New Polish law leads Polish and Israeli leaders to take strong positions in a painful discussion.

Visitors gather on the grounds of the former Nazi German concentration and extermination camp Auschwitz-Birkenau (photo credit: REUTERS)
Visitors gather on the grounds of the former Nazi German concentration and extermination camp Auschwitz-Birkenau
(photo credit: REUTERS)
Polish Prime Minister Mateusz Morawiecki used social media on Saturday to state on International Holocaust Memorial Day that "Auschwitz is the most bitter lesson on how evil ideologies can lead to hell on earth."
The Polish leader was quick to add that all the victims, Poles as well as Jews and other victims, "should be guardians of the memory of all who were murdered by German Nazis."
This statement comes after Israeli leaders reacted strongly against the "Polish Death Camps" law. A law that would make it an offense to claim 'the Polish Nation' was linked to crimes committed against Jews under the Nazi occupation of Poland.
Morawiecki stressed that "Auschwitz-Birkenau is not a Polish name, and Arbeit Macht Frei is not a Polish phrase."

The Polish name of the town in which Auschwitz was built is Oswiecim.
Israeli leaders such as Prime Minister Benjamin Netanyahu and Yesh Atid chairman Yair Lapid voiced their concern that such a law would distort historical realities and make free and open discussion of history much more difficult.

“History can not be changed, and the Holocaust must not be denied,” said Netanyahu.
Netanyahu also called the Polish law 'absurd' and stated that he asked Israeli ambassador in Poland Anna Azari to voice his stance to the Polish Prime Minister.
Lapid used social media to state: “I utterly condemn the new Polish law which tries to deny Polish complicity in the Holocaust...There were Polish death camps and no law can ever change that.”
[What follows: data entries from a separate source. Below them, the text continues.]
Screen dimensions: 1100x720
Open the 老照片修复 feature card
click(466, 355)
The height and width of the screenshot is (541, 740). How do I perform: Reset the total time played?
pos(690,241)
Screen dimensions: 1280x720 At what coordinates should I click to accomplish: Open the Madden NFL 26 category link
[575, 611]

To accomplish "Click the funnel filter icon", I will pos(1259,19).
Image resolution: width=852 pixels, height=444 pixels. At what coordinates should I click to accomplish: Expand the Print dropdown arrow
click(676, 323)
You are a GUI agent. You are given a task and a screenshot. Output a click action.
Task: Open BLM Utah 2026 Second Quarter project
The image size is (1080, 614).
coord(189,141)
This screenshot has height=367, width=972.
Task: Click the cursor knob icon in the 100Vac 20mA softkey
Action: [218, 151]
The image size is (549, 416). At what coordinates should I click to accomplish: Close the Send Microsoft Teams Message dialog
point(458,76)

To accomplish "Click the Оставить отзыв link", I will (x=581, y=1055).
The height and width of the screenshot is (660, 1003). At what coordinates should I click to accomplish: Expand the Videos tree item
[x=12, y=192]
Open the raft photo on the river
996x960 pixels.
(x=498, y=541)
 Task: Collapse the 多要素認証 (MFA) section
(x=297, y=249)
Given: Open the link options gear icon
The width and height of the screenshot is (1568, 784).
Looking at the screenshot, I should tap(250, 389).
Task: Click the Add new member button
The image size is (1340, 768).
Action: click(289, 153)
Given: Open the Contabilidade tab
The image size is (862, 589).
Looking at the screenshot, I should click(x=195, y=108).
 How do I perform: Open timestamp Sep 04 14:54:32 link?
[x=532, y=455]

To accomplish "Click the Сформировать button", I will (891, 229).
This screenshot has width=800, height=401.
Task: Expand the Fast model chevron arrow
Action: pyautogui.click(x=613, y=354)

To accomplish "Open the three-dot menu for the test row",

Lapid also added that "Poland was an accomplice to the Holocaust" and that hundreds of thousands of Jews died in Poland without meeting ''a single German officer."
The memory of what happened to the various people living in Poland - Jews, Catholic Poles, Ukrainians, and German speaking Polish citizens - is a complex and often difficult thing to asses.
For example, both German speaking Poles and Ukrainians living in the East of Poland were removed from Poland after WW2 ended.
While few in Poland deny the uniqueness of Jewish suffering during the Holocaust, many Catholic-Poles wish that the world, as well as Jewish people, would be better informed of the suffering of Polish people under both the Nazis and the Soviets.
Many Polish people are quick to point out that Poles were far less likely to aid the Nazis than their counterparts in Norway, the Netherlands and France, that three million Poles were murdered during WW2, and that the suffering Poles endured under both Soviet and Nazi regimes had been immense.
Historians such as Princeton professor Jan Tomasz Gross point out that, while Polish suffering was a very real thing, Polish people had actively taken part in the killing and hunting of Jews both during and after WW2.
If passed, such a law “could blur the historical truth about the assistance the Germans received from the Polish population during the Holocaust,” reads an official statement by Yad Vashem.